Find the shaded area formed by the function \(f(x)=2x\) and the \(x\)-axis on the interval \([0,2]\).
Note that the area is represented with a simple triangle with base \(2\) and height \(4\). Hence the area is \(\frac{1}{2}\cdot 2\cdot 4=4\).

Now, how about finding the shaded area formed by the function, say, \(f(x)=0.5x^2+2\) and the \(x\)-axis on the interval \([0,2]\)?

While we might not able to calculate this area exactly using high school 2D geometry, we can do an estimation.
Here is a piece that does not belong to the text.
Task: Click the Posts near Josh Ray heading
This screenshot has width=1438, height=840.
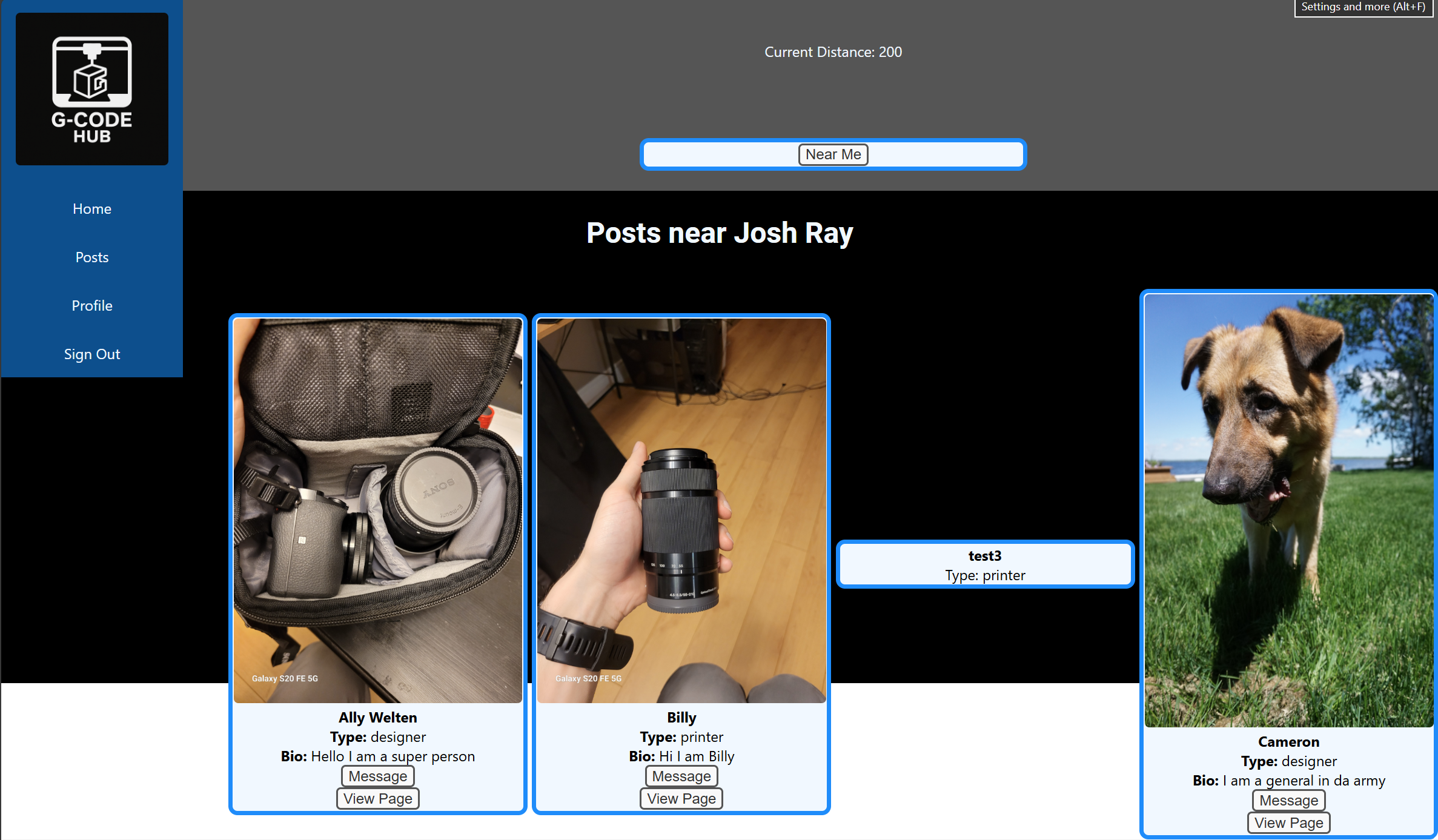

Estimating the area can be done by dividing the interval into several subintervals, and in each subinterval create a rectangle whose height is using the function value at a specific point in that subinterval.
The approximation of the area is then obtained by adding the total area of all rectangles.
Below is the example if we divide the interval \([0,2]\) into 4 subintervals, and use certain points as the height of each rectangle:

As their name suggests, the Left Sum, Middle Sum (Midpoint Rule), and Right Sum are using the function values at the left endpoints, midpoints, and right endpoints, respectively, as the height of the rectangles.
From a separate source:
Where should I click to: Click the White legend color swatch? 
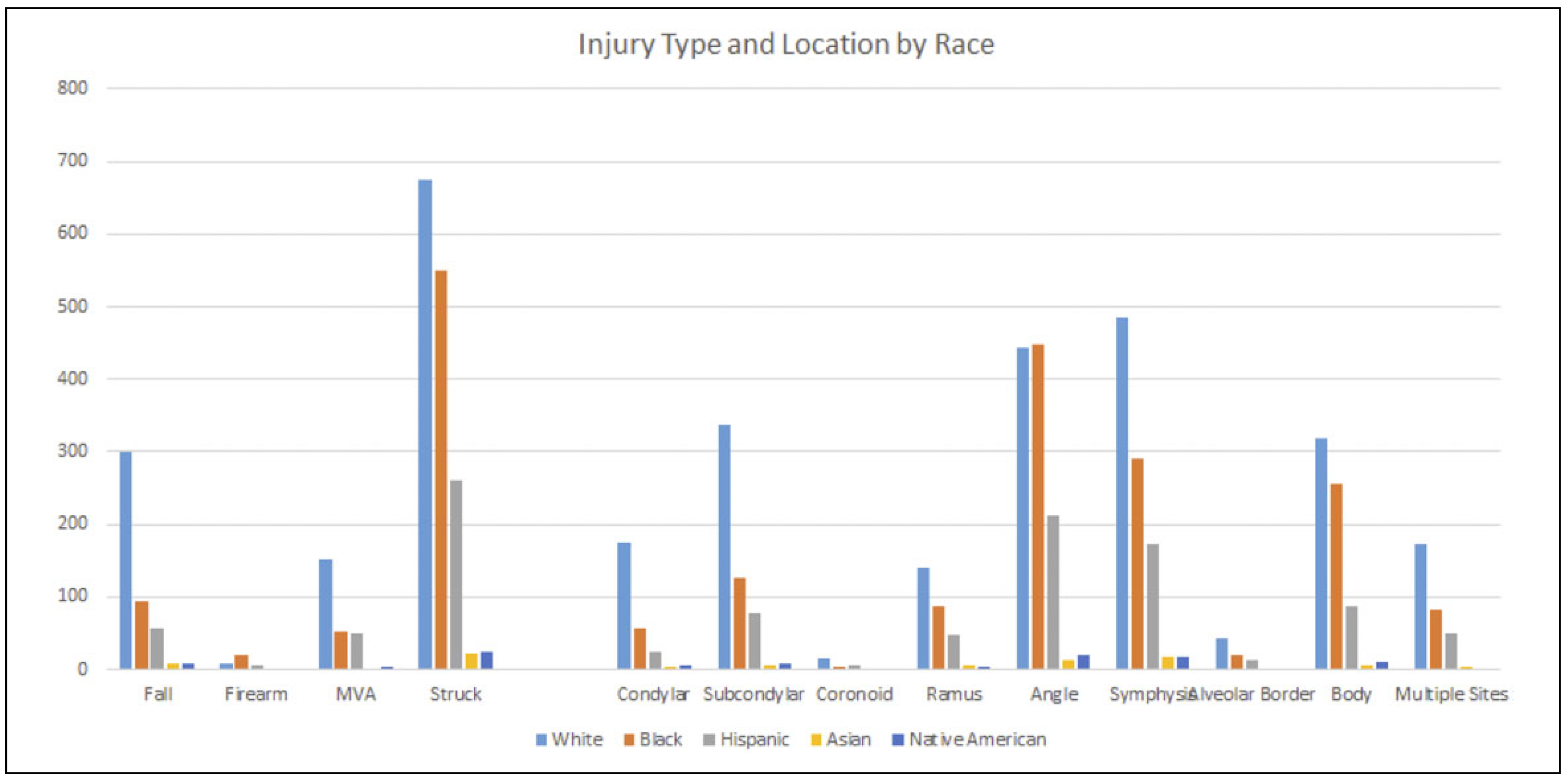click(541, 740)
Since this example divides the interval \([0,2]\) into 4 subintervals, then the width of each rectangle is \(\frac{2-0}{4}=0.5\).
Let \(A_L, A_M,\)and \(A_R\) denote the area approximation using the Left, Middle, and Right sum, respectively. Then:

\[\begin{align*} A_L &= 0.5\cdot f(0) + 0.5\cdot f(0.5) + 0.5\cdot f(1) + 0.5\cdot f(1.5)\\ &= 0.5\cdot\left[f(0)+f(0.5)+f(1)+f(1.5)\right] \\ &= 0.5\cdot\left[2+2.125+2.5+3.125\right] = \boldsymbol{4.875}\\[2mm] A_M &= 0.5\cdot f(0.25) + 0.5\cdot f(0.75) + 0.5\cdot f(1.25) + 0.5\cdot f(1.75) \\ &= 0.5\cdot\left[f(0.25)+f(0.75)+f(1.25)+f(1.25)\right] \\ &= 0.5\cdot\left[2.03125+2.28125+2.78125+3.53125\right] = \boldsymbol{5.3125} \\[2mm] A_R &= 0.5\cdot f(0.5) + 0.5\cdot f(1) + 0.5\cdot f(1.5) + 0.5\cdot f(2) \\ &= 0.5\cdot\left[f(0.5)+f(1)+f(1.5)+f(2)\right]\\ &= 0.5\cdot\left[2.125+2.5+3.125+4\right] = \boldsymbol{5.875} \end{align*}\]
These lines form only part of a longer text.